An error made by the United States Postal Service will cost it (i.e. the American taxpayers) $3.5 million. The USPS used an image of the wrong Statue of Liberty on a stamp it issued in 2010, mistaking a Las Vegas-based replica for the real Lady Liberty. Last week, federal judge Eric Bruggink sided with Robert Davidson, the replica’s creator, in saying his piece was different enough from the real thing to be protected by copyright law. Therefore, Judge Bruggink ordered the USPS to pay $3.5 million to the artist, out of the $70 million the USPS made in profit from sales of the bogus stamp.
The post office originally selected the photo by searching Getty Images, the stock-photo site, incorrectly believing it showed the real statue. It then sized and cropped the photo, fit it on a stamp, and released it to adoring philatelists in December of 2010. It wasn’t until months later, in 2011, after nearly three billion of the stamps had been printed, that a stamp collector noticed it pictured the wrong icon, leading the USPS to change the information in materials it distributed about the stamp. The USPS took no further action regarding the matter until the recent court case, where it argued that Davidson’s statue was so similar to the original Lady Liberty that it didn’t merit copyright protection.
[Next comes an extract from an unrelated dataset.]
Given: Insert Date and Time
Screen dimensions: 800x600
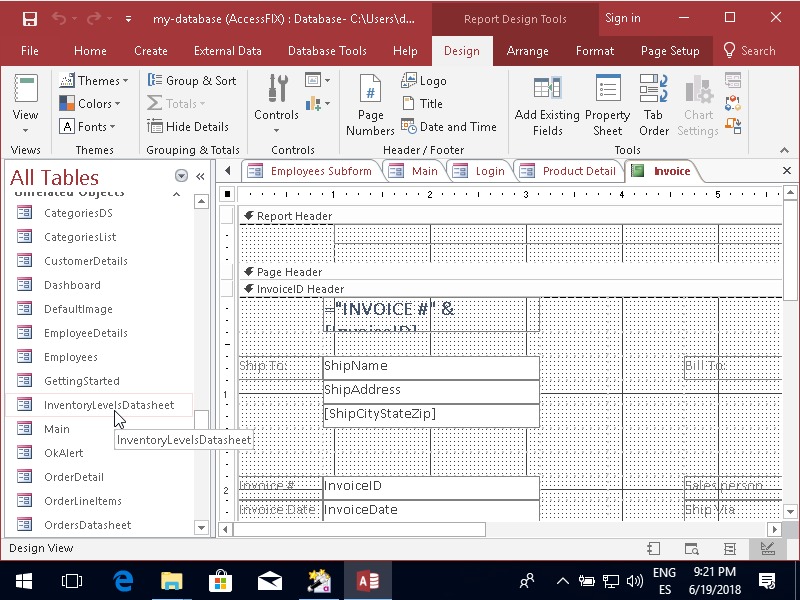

Mr. Davidson filed a copyright infringement lawsuit against the postal service in 2013, claiming it illegally used the image of his piece. The USPS discontinued the design, dubbed the Lady Liberty Forever, in 2014, after reaping $2.1 billion from the sale of nearly 5 billion stamps. (By contrast, Davidson netted $233,000 from the creation of his casino-based statue, according to various reports). Davidson argued that his version of Lady Liberty is “sultry,” “sexier,” and more “fresh-faced” than the one France gifted to America. Well, who doesn’t want a sultrier, sexier Statue of Liberty? I say tart the bitch up and see who comes running. Though, come to think of it, aren’t “sexier” and “sultrier” at odds with “fresh-faced?” (I guess not if you prefer Mary Ann to Ginger on Gilligan’s Island).
The replica is only half the size of the actual Statue of Liberty and is surrounded by desert not water. It has more defined features, particularly its eyes and lips. Davidson claims that his mother-in-law’s face was the inspiration for the design.
Talk about a suck-up.
The USPS has made other errors in the past. It once previously put the wrong “Hope Diamond” on a stamp, mistaking the engagement ring stone of Bob Hope’s wife, Delores, for the 67-carat one once owned by King Louis XIV of France. In fact, it once put the wrong Bob Hope on a stamp, accidentally subbing Robert Q. Hope, a then 69-year-old plumber from Pierre, South Dakota, for the star of such movies as “The Road to Rio” and “The Road to Morocco.”
The French postal service, La Poste, has also proven quite fallible. Several years ago, it put the wrong Eiffel Tower on a stamp it issued, likewise falling for the half-sized Las Vegas edition. La Poste, too, honored Bob Hope with a stamp in the late 1950’s, after he starred in “Paris Holiday,” a film shot in… Paris. (And, ironically, it’s now clear that The Road to Morocco ends in France).